Kewen:
On 6/4/24 00:19, Kewen.Lin wrote:
> Hi,
>
> on 2024/5/29 23:58, Carl Love wrote:
>> Updated the patch per the feedback comments from the previous version.
>>
>> Carl
>> -------------------------------------------------------
>>
>> rs6000, extend the current vec_{un,}signed{e,o} built-ins
>>
>> The built-ins __builtin_vsx_xvcvspsxds and __builtin_vsx_xvcvspuxds
>> convert a vector of floats to signed/unsigned long long ints. Extend the
>> existing vec_{un,}signed{e,o} built-ins to handle the argument
>> vector of floats to return the even/odd signed/unsigned integers.
>>
>> The define expands vsignede_v4sf, vsignedo_v4sf, vunsignede_v4sf,
>> vunsignedo_v4sf are added to support the new vec_{un,}signed{e,o}
>> built-ins.
>>
>> The built-ins __builtin_vsx_xvcvspsxds and __builtin_vsx_xvcvspuxds are
>> now for internal use only. They are not documented and they do not
>> have testcases.
>>> The built-in __builtin_vsx_xvcvdpsxws is redundant as it is covered by
>> vec_signed{e,o}, remove.
>>
>> The built-in __builtin_vsx_xvcvdpuxws is redundant as it is covered by
>> vec_unsigned{e,o}, remove.
>>
>> The built-in __builtin_vsx_xvcvdpuxds_uns is redundant as it is covered by
>> vec_unsigned, remove.
>>
>> The __builtin_vsx_xvcvspuxws is redundante as it is covered by
>> vec_unsigned, remove.
>
> I perfer to move these removals into sub-patch 2/13 or split them out into
> a new patch, since they don't match the subject of this patch. Moving it
> to sub-patch 2/13 looks good as they are all about vec_{un,}signed{,e,o}.
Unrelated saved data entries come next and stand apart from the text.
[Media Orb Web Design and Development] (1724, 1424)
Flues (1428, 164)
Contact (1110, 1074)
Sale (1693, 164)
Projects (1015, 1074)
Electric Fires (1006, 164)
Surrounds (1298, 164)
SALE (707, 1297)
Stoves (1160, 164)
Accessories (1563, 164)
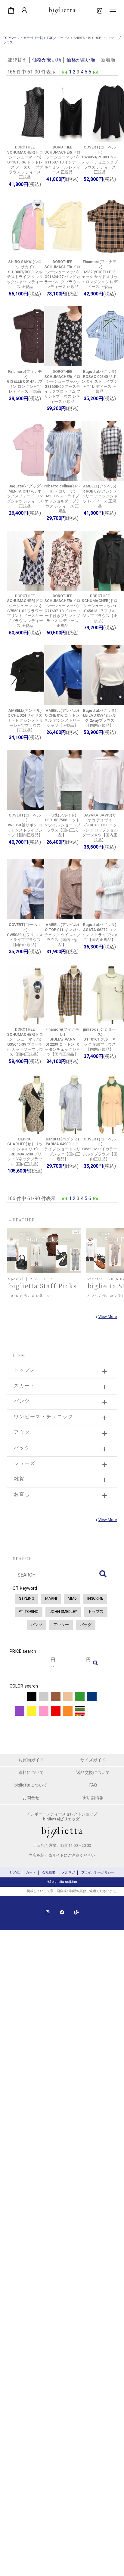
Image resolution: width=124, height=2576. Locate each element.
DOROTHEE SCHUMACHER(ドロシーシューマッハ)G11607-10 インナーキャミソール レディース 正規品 (62, 159)
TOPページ (11, 38)
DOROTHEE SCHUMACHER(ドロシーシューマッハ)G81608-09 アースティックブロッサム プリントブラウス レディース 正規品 (62, 386)
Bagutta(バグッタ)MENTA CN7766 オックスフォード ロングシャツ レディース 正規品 (25, 496)
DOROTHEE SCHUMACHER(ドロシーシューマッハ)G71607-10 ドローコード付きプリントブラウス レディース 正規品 (62, 611)
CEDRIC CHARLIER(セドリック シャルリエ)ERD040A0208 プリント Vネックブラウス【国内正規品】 (25, 1151)
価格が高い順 (81, 60)
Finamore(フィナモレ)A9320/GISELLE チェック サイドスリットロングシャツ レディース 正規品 (100, 274)
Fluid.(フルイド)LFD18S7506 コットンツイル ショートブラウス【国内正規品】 (62, 825)
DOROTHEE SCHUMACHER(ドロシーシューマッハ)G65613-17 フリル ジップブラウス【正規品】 (100, 608)
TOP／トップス (58, 38)
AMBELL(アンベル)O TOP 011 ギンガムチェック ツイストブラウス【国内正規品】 (62, 934)
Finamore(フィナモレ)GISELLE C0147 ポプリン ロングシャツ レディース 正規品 (25, 381)
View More (107, 1316)
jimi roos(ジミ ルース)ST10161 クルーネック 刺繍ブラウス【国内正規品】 (99, 1039)
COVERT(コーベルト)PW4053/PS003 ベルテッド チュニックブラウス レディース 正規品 (100, 159)
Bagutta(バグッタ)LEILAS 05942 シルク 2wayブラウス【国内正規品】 (99, 718)
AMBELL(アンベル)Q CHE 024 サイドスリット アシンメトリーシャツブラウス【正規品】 (25, 720)
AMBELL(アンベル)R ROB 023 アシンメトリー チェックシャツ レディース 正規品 (100, 496)
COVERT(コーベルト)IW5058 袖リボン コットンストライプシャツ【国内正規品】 (24, 825)
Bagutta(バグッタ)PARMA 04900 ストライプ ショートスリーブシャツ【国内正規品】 (62, 1149)
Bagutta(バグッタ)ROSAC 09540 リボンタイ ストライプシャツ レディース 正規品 (100, 381)
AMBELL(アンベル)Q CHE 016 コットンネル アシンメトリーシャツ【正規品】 (62, 718)
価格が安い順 (46, 60)
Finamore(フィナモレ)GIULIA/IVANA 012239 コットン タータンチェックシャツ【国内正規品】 (62, 1041)
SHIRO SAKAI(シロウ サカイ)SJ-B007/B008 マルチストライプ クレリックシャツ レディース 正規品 (25, 274)
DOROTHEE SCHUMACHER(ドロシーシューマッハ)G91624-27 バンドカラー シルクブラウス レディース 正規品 (62, 274)
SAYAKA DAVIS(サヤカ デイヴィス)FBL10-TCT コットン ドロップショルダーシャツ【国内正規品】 (100, 827)
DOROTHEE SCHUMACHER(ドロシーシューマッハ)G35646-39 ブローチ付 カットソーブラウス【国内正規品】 (25, 1041)
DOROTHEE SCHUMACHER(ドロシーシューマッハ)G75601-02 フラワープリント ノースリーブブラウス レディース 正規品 (25, 611)
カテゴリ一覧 (33, 38)
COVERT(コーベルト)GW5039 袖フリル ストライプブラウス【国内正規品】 (25, 934)
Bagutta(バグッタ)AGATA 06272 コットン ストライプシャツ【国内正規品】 (100, 932)
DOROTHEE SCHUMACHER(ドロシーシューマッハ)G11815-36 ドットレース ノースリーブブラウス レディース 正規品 (25, 162)
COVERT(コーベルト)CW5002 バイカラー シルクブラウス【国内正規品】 (99, 1149)
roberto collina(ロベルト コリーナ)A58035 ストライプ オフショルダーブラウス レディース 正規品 (62, 498)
Yes, we need to have all of the vec_unsigned in the same patch. Moved
__builtin_vsx_xvcvdpuxds_uns and __builtin_vsx_xvcvspuxws to patch 2.
>
>>
>> Add testcases and update documentation.
>>
>> gcc/ChangeLog:
>> * config/rs6000/rs6000-builtins.def (__builtin_vsx_xvcvspsxds_low,
>> __builtin_vsx_xvcvspuxds_low): New built-in definitions.
>> (__builtin_vsx_xvcvspuxds): Fix return type.
>> (XVCVSPSXDS, XVCVSPUXDS): Renamed VEC_VSIGNEDE_V4SF,
>> VEC_VUNSIGNEDE_V4SF respectively.
>> (vsx_xvcvspsxds, vsx_xvcvspuxds): Renamed vsignede_v4sf,
>> vunsignede_v4sf respectively.
>> (__builtin_vsx_xvcvdpsxws, __builtin_vsx_xvcvdpuxws,
>> __builtin_vsx_xvcvdpuxds_uns, __builtin_vsx_xvcvspuxws): Removed.
>> * config/rs6000/rs6000-overload.def (vec_signede, vec_signedo,
>> vec_unsignede,vec_unsignedo): Add new overloaded specifications.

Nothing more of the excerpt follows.